Lily joins Herman

Sad this week to hear about Yvonne De Carlo passing away; she was an extremely attractive starlet in 40s and 50s Hollywood, perfectly matched to the high glamour of that period with her stunning hourglass figure and sultry looks (do a Google image search on her and see what I mean. This was the era of curvy women, no stick figure actresses here!). She played a number of roles as femme fatales and even appeared in Cecil B DeMille’s Ten Commandments epic as Mrs Moses. But it is a Lily Munster, the loving vampiric wife and mother of the Munsters that most of us will know her; Fred Gwynne who played the loveable goof Herman Munster, her screen husband died a number of years back, ironically just as his career was reviving, so in a way I supposed Lily has gone to join Herman.

I love the Munsters; along with the Addams Family they really showed that you could have humour out of traditional horror types without resorting to the frankly cheap and laughable (in the bad, non comedic way) that had been tried by Abbot and Costello, while also satirising bigotry about the way even ‘good’ people react to those different to them and pastiching the traditional family while also championing it.

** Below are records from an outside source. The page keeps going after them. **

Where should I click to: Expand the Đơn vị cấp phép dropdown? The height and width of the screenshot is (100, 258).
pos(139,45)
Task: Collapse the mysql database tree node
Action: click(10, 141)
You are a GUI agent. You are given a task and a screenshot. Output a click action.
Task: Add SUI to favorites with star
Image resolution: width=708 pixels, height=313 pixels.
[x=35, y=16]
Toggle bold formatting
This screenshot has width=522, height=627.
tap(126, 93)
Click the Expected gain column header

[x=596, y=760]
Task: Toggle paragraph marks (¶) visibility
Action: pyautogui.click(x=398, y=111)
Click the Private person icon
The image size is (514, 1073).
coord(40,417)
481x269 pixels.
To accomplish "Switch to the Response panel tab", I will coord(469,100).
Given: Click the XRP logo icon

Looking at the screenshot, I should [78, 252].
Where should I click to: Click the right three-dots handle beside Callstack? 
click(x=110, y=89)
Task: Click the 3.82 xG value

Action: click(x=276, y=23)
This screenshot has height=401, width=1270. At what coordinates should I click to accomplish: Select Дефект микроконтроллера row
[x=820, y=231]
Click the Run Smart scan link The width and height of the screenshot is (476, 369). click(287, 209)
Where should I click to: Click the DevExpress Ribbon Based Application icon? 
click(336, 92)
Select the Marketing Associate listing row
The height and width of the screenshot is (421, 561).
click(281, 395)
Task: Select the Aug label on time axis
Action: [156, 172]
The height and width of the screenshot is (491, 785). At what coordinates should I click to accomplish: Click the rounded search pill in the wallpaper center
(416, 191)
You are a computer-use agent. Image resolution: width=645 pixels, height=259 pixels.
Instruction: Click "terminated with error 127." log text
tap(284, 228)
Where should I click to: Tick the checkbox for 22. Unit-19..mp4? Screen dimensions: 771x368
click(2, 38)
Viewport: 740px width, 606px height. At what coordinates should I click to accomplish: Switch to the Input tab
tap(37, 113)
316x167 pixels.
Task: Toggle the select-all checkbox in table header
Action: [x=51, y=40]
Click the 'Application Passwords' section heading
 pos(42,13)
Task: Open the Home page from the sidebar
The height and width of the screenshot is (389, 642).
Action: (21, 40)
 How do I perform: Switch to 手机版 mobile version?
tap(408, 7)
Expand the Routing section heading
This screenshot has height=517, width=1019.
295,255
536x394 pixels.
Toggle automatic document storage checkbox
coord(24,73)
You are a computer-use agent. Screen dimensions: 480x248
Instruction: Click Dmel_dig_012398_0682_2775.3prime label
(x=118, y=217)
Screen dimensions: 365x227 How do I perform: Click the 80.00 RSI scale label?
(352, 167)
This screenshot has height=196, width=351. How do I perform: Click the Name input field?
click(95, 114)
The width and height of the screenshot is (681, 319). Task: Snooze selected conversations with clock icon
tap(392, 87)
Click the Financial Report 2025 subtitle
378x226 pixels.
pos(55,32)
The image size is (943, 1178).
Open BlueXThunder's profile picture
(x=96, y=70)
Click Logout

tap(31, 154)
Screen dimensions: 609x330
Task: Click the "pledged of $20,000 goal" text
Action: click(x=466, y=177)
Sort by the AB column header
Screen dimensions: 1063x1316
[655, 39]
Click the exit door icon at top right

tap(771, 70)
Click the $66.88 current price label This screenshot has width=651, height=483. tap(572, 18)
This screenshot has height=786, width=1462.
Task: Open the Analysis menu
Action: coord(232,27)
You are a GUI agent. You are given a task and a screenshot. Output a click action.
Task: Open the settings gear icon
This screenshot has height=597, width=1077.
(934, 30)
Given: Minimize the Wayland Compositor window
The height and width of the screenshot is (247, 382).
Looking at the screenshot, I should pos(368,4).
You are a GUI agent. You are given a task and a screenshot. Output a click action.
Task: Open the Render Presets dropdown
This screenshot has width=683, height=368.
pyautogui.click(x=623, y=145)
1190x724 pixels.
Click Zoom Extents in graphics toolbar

From the Addams and Munsters I picked up Edward Gorey‘s Gothic wonders; they prepped me for the comedy horror of Sam Raimi’s Evil Dead and the delights of a number of humorous Gothic comics like Richard Moore’s Boneyard and the works of Tim Burton.

Would we have these works without the Munsters and Addams? I don’t know, but it seems less likely, or at least not the way we did have them. Mostly though I just found them wonderfully funny and indeed I still do; I still watch both shows when they are repeated and never really get tired of them. And Lily Munster and Morticia Addams are still up there with Neil Gaiman’s Death as my favourite Gothic ladies.